Next up are the messed-up ranges or index space (in OpenCL, NDRange refers to the index space of the input data for data-parallel applications).
The reason that in the matrix multiplication code (which should be from our samples in computecpp-sdk) the index space is of nd_range<2>
with nd_item<2>
(info about the work-items/groups IDs and sizes) is so that the blocked (or tiled) matrix multiplication algorithm can be implemented but all accessors are 1D. The correct positions are derived through some tricky pointer arithmetic, but anyway, by no means you could do the following:
// !kinda pseudo-code, so don't take it literally
accessor<T, 1> acc(...);
parallel_for<kernel>(range<2>{size,size}, [=](id<2> i) {
acc[i] = i;
}
What you would normally do is the following:
// !kinda pseudo-code, so don't take it literally
accessor<T, 1> acc(...);
parallel_for<kernel>(range<1>{size * size}, [=](id<1> i) {
acc[i] = i;
}
This is because you wanna directly access the linear id of the internal pointer in the matrix addition case.

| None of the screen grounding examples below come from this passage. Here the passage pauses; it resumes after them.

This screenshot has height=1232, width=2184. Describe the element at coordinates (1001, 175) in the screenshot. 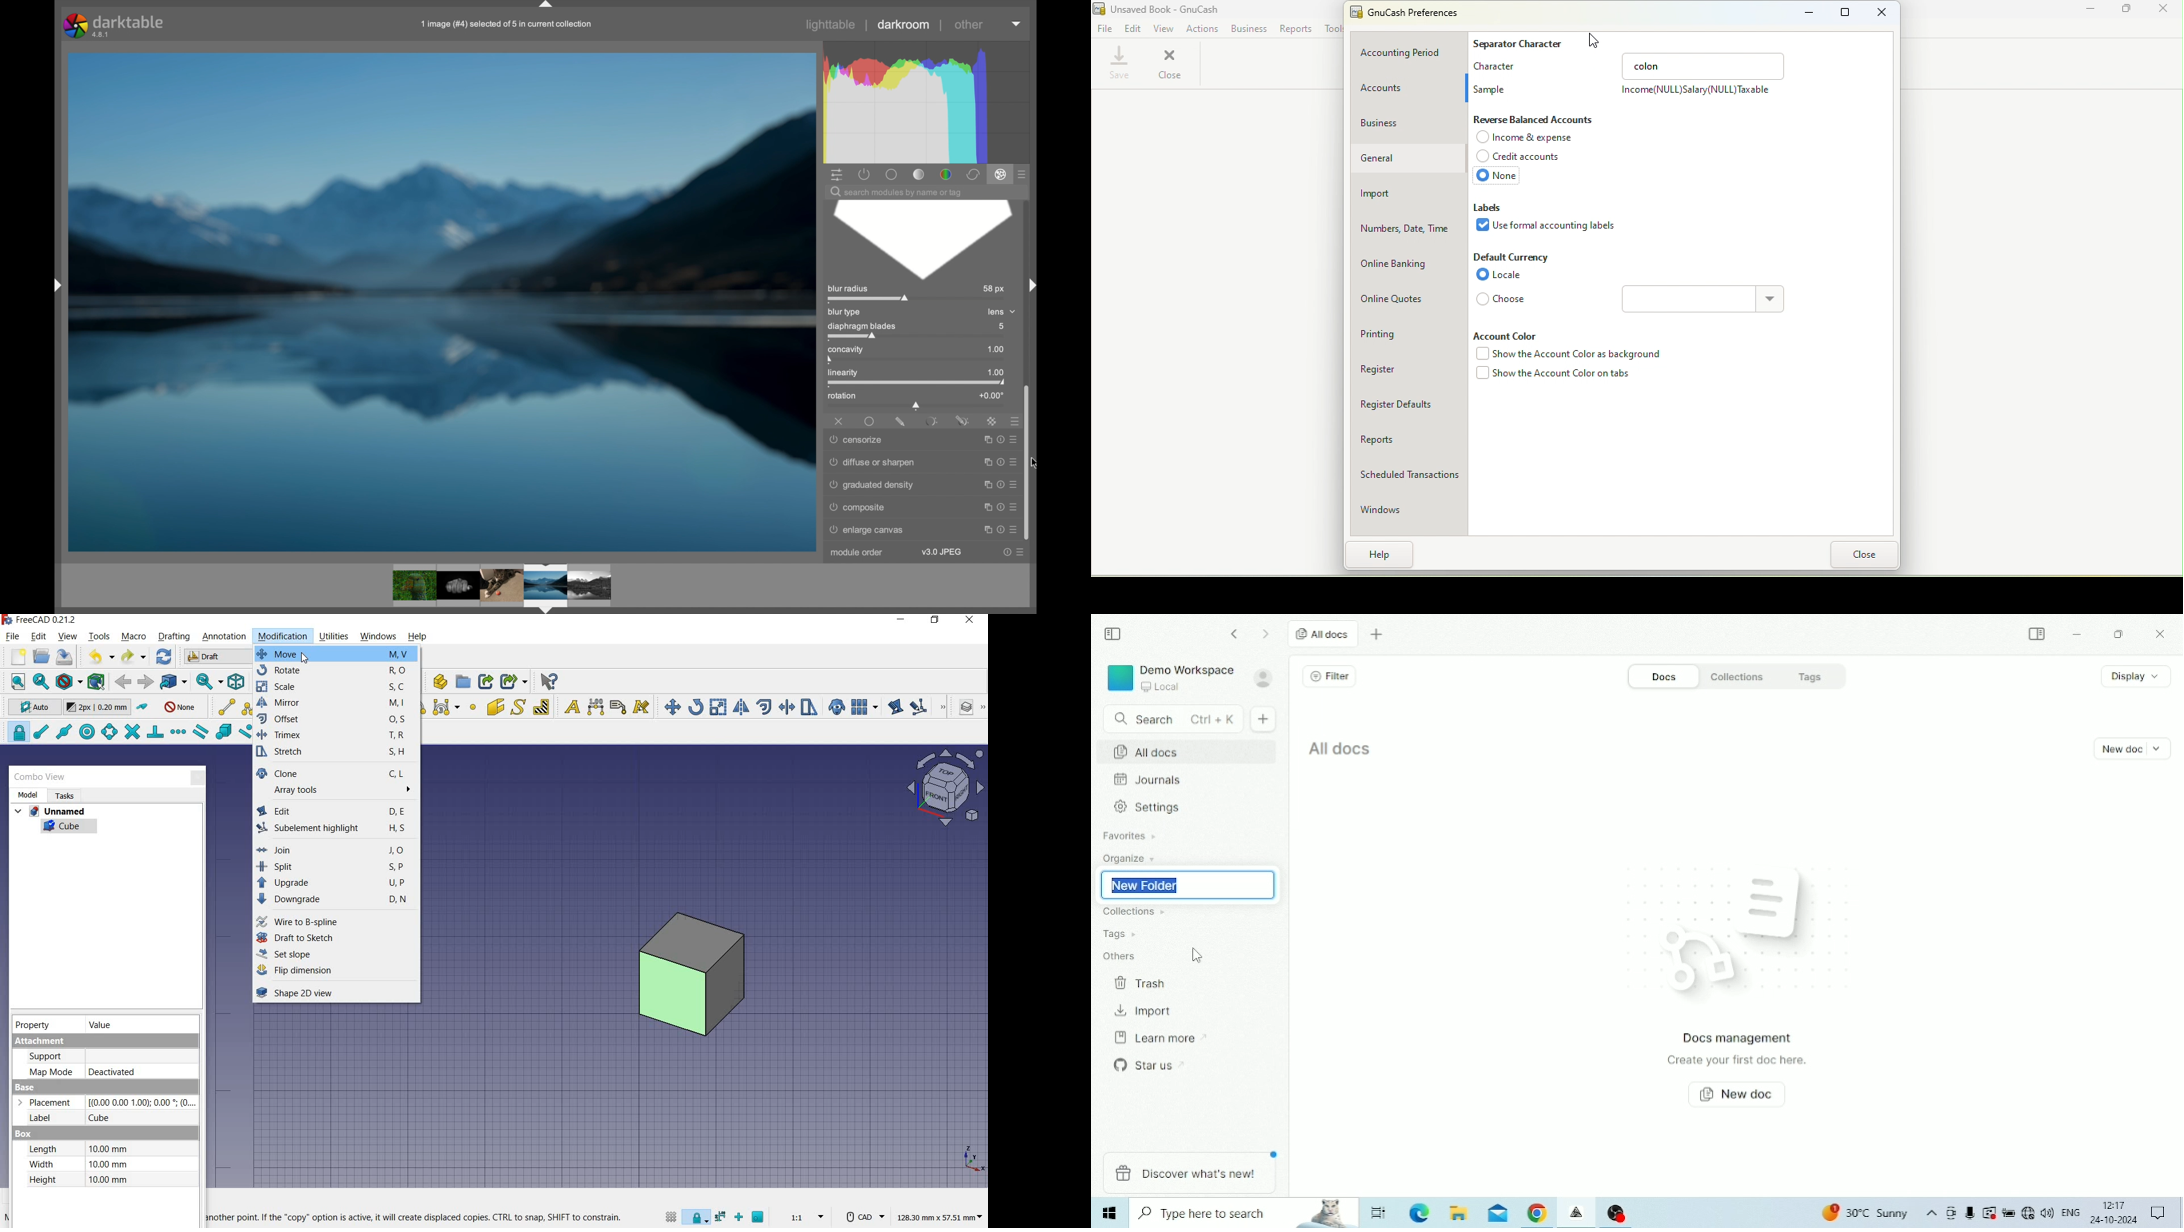

I see `effect` at that location.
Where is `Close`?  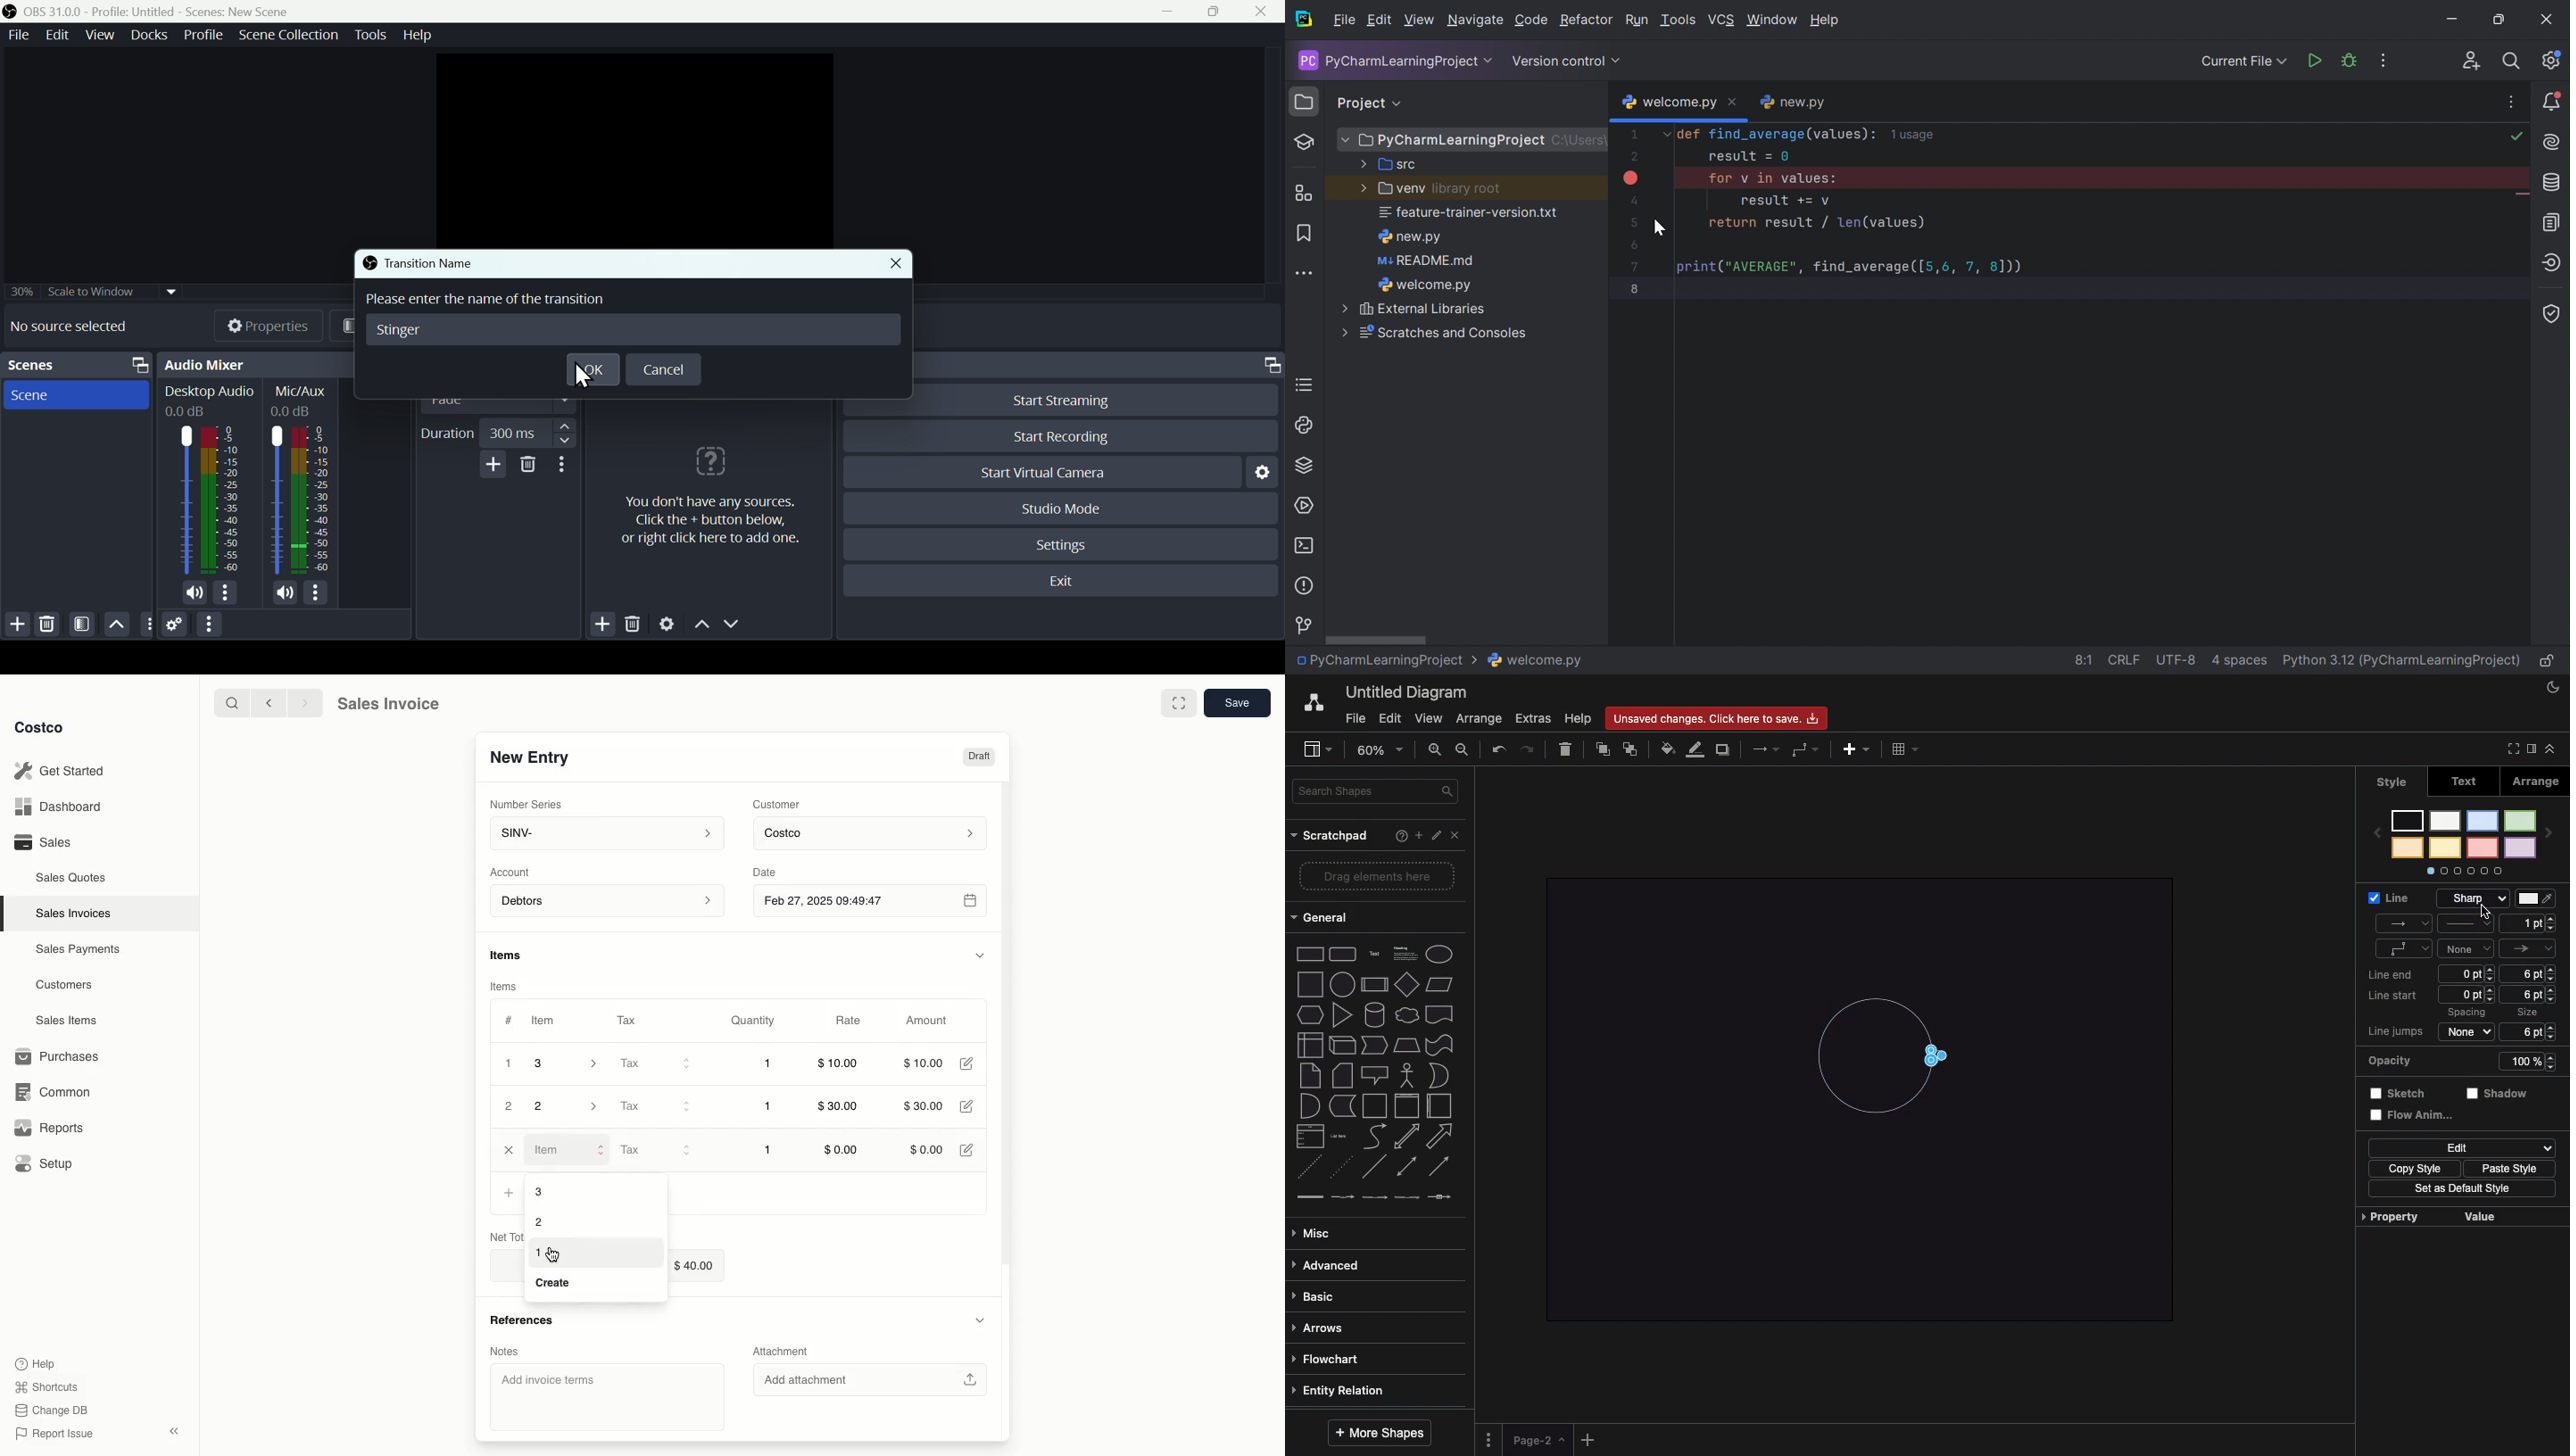
Close is located at coordinates (507, 1150).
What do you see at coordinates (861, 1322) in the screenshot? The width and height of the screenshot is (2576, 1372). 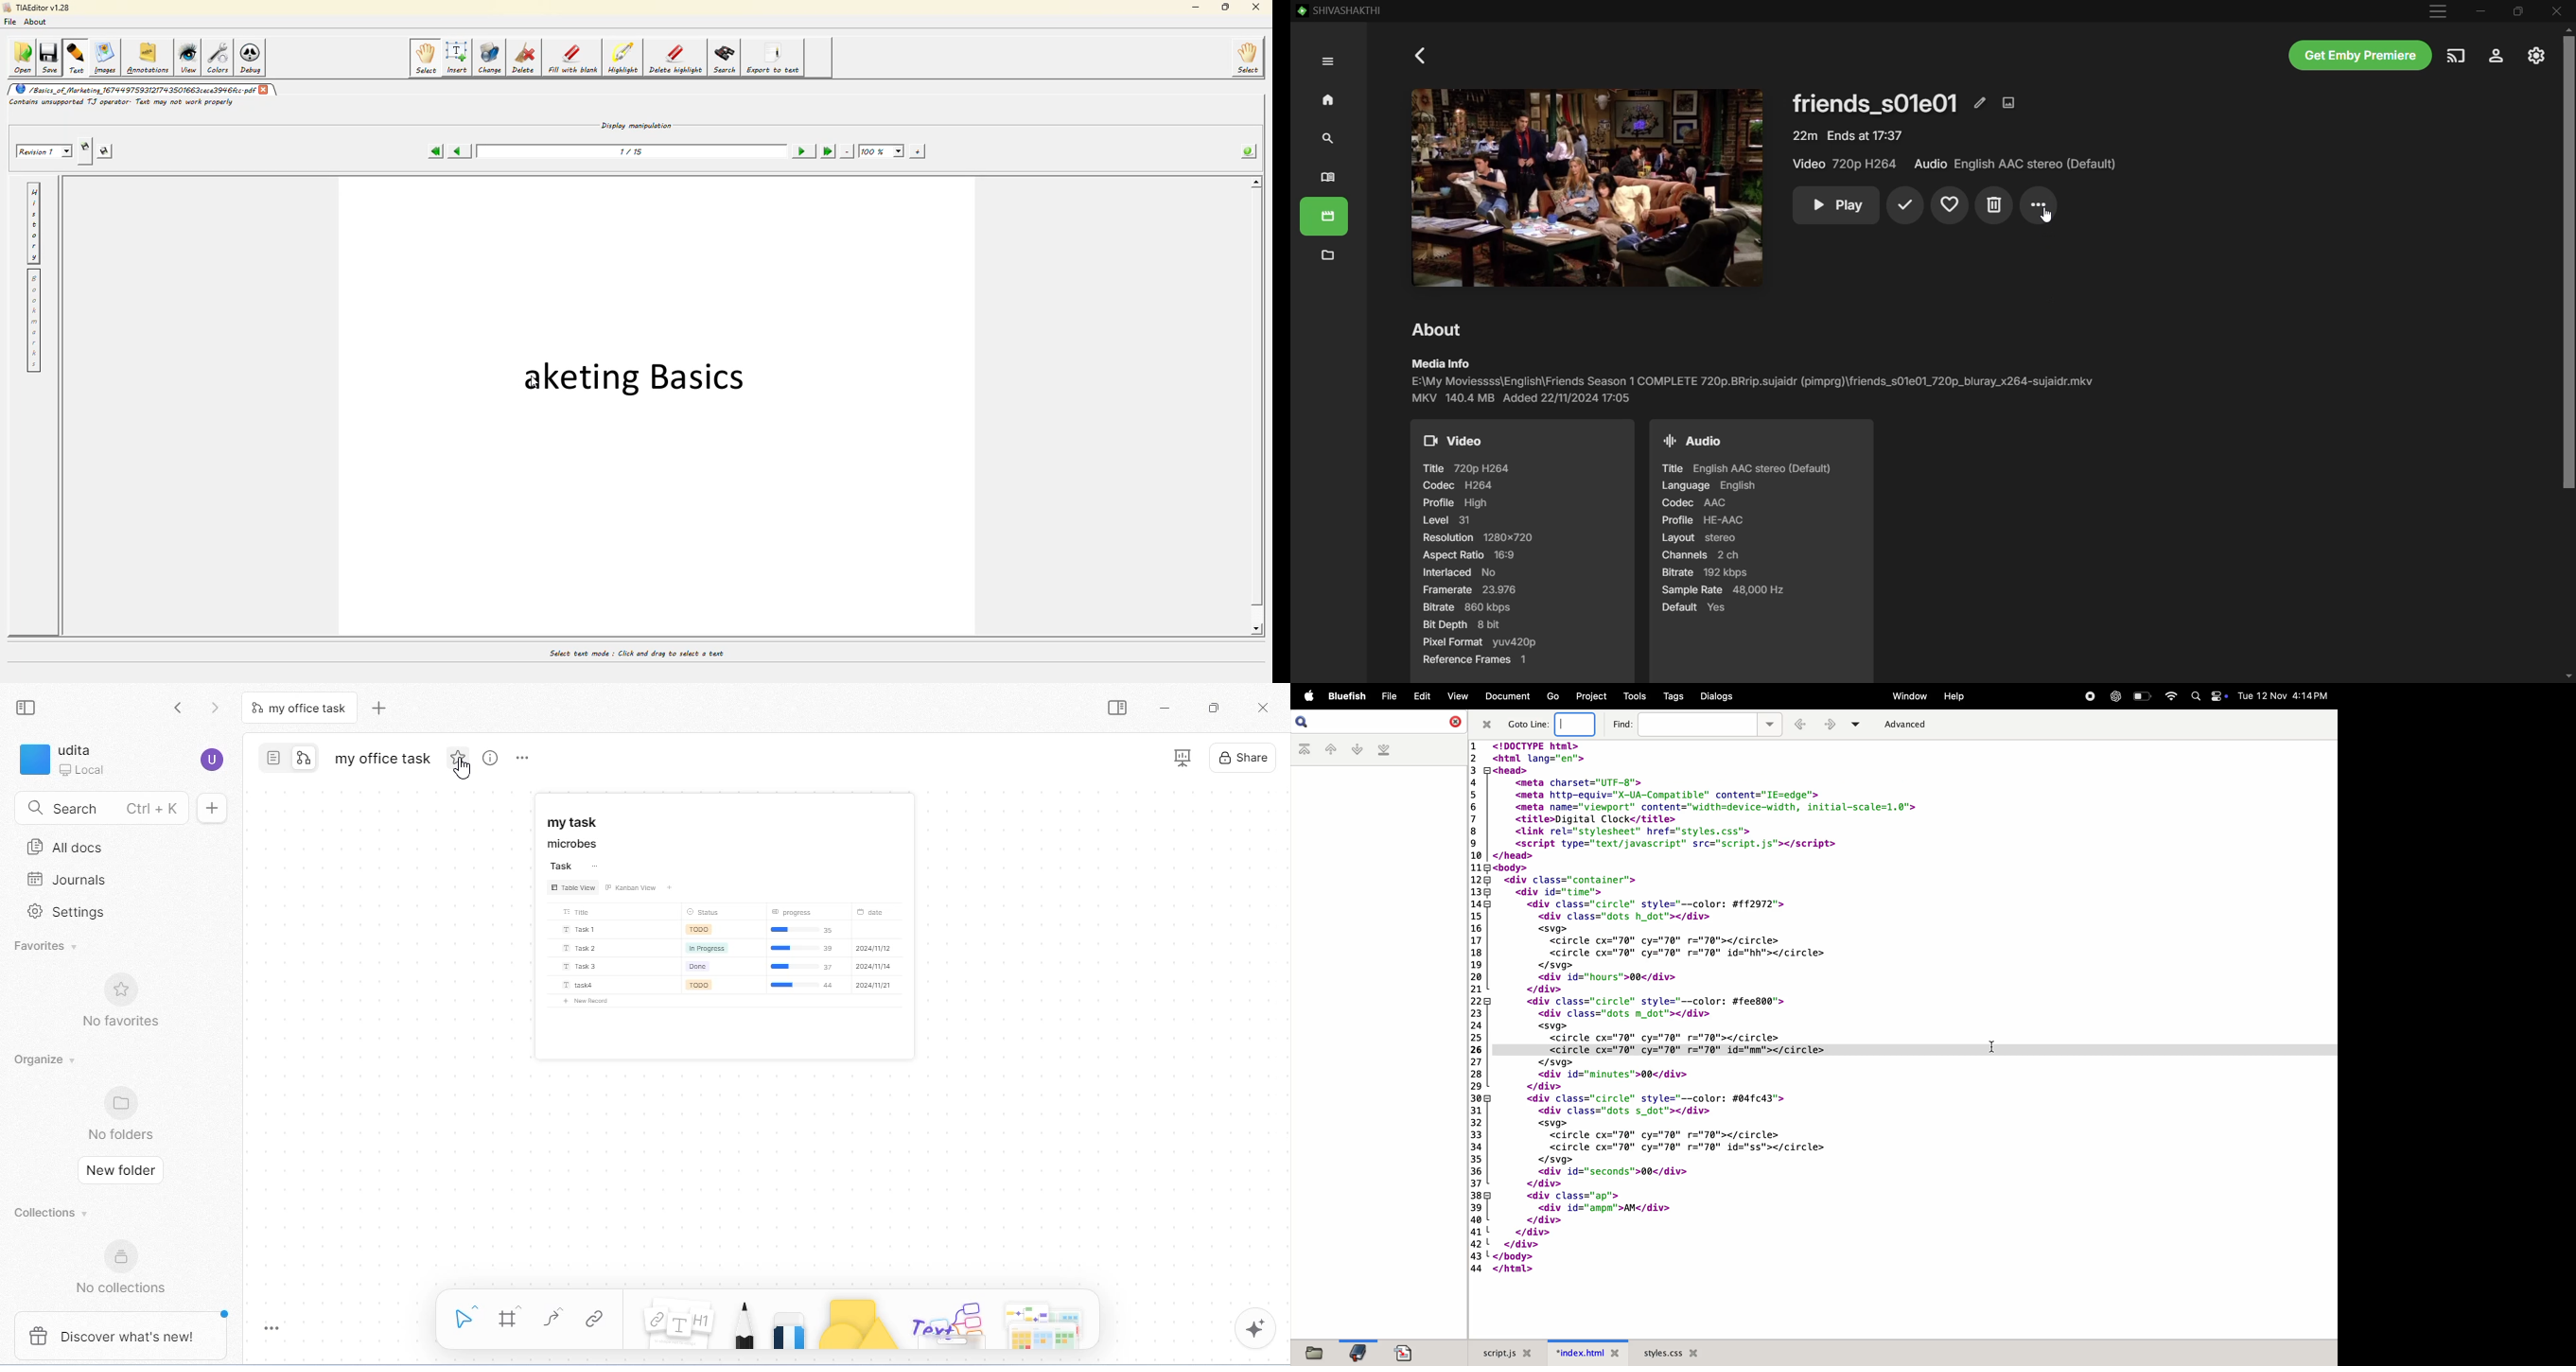 I see `shapes` at bounding box center [861, 1322].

And if your input arrays were 2D, you'd do the opposite: range<2>{size,size}, [=](id<2> i)
Matrix Multiplication
Command group submission for the matrix multiplication kernel stays the same as it was in the original code.
q.submit([&](handler& cgh) {
auto pA = bA.template get_access<access::mode::read>(cgh);
auto pB = bB.template get_access<access::mode::read>(cgh);
auto pC = bC.template get_access<access::mode::write>(cgh);
auto pD = bD.template get_access<access::mode::write>(cgh);
auto localRange = range<1>(blockSize * blockSize);
accessor<T, 1, access::mode::read_write, access::target::local> pBA(
localRange, cgh);
accessor<T, 1, access::mode::read_write, access::target::local> pBB(
localRange, cgh);
cgh.parallel_for<mxm_kernel>(
nd_range<2>{range<2>(static_cast<size_t>(matSize),
static_cast<size_t>(matSize)),
range<2>(blockSize, blockSize)},
[=](nd_item<2> it) {
...
});
});
Try and read up the blocked matrix multiplication code and maybe look up some resources explaining the algorithm. It is quite a tricky one but I can imagine there's some decent explanation on it. (maybe in the CUDA learning materials).
Hope this helps!
Upvotes: 3